With these strategies in place, we’re now in a position to reflect on the warnings. Does Hebrews teach that believers can lose their salvation? And, if not, what are we to make of them? Let’s tackle these questions head-on by looking once more at each strategy, reflecting on them in reverse order.

Secure Salvation

When we read the warnings in light of Hebrews’ soteriology, we see that the nature of the new covenant implies — guarantees — that its members cannot and will not fall away. New-covenant members cannot lose their salvation.
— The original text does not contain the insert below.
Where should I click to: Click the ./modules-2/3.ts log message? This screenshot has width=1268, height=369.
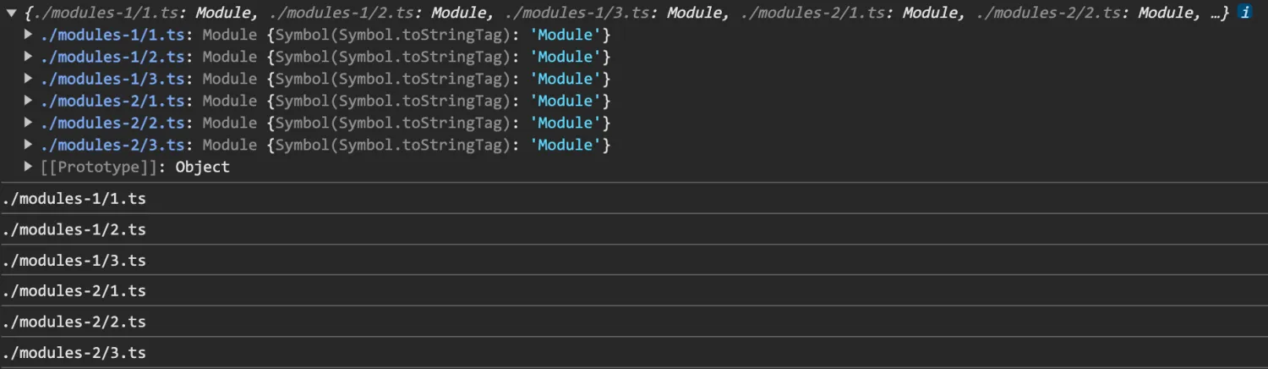tap(74, 352)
To suggest otherwise risks undoing precisely those features that make the new covenant new and, thus, better.

Story Line

If we read the warnings in light of Hebrews’ story line, we see that the author’s analogy of the wilderness generation only goes so far. Again, Hebrews’ audience lives in a new and better era of God’s story. This means that the two communities — the wilderness community and the author’s — are mixed but in different ways. Everybody in the wilderness generation was part of the covenant community, but only a few persevered to salvation (for example, Caleb and Joshua). The rest perished in unbelief, as the author’s warnings repeatedly tell us. In other words, old-covenant membership did not guarantee salvation in the way that new-covenant membership does.
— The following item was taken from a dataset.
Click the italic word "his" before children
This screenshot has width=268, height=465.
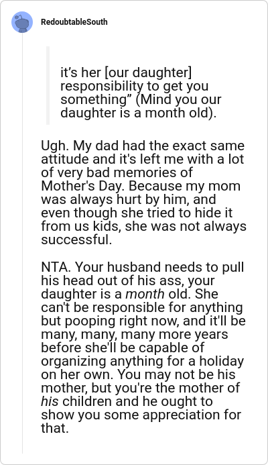pyautogui.click(x=50, y=401)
The old-covenant community was a mixture of believing covenant members and nonbelieving covenant members. The author’s community, however, is still mixed but in a very different way. While everyone the letter addresses professed to be part of the new-covenant community, only those who persevered actually were. Those who apparently had fallen away (10:25) were, at one point, part of the author’s congregation — part of the Christian community — but never truly included in the new covenant. Otherwise, they would have persevered. Again, to say otherwise risks misreading the Bible’s story and seeing continuity where there is now glorious discontinuity.

Structure

In light of all this, when we read Hebrews’ warnings “side-by-side” to feel their collective weight, we may now discern their pastoral function with more precision. I see at least three such functions.

First, the warnings explain the spiritual status of those who walk away from the Christian community. And it’s devastating (see 6:6; 10:26). What else would you expect to happen to someone who’d seen and experienced the goodness of the gospel — God’s new-covenant work — only to deliberately turn away from it? It’s like seeing and experiencing the goodness of the exodus and rebelling on the cusp of the promised land. People like this, Hebrews tells us, neither want nor get a second chance. One doesn’t get to deliberately reject Jesus twice.

“One doesn’t get to deliberately reject Jesus twice.”

Second, the warnings also enable the perseverance of new-covenant members. They are one means God uses to sustain the faith of those he’s perfected. (For others, see, for example, the author’s prayer in 13:20 and his biographical sketches in 11:1–40.)

Third, and finally, the warnings exhort professing covenant members to walk in true repentance and genuine faith by showing them the consequences of turning their backs on what they’ve heard and experienced.

Hearing Hebrews

Applying these strategies to Hebrews won’t alone answer every question we have about the warnings, but they will point us in the right direction. They’ll help us, above all, benefit even more from the goodness of this part of our Bibles, to the end that we’re better equipped to do God’s will (13:20), leading to our greater joy and God’s ever-deserved glory.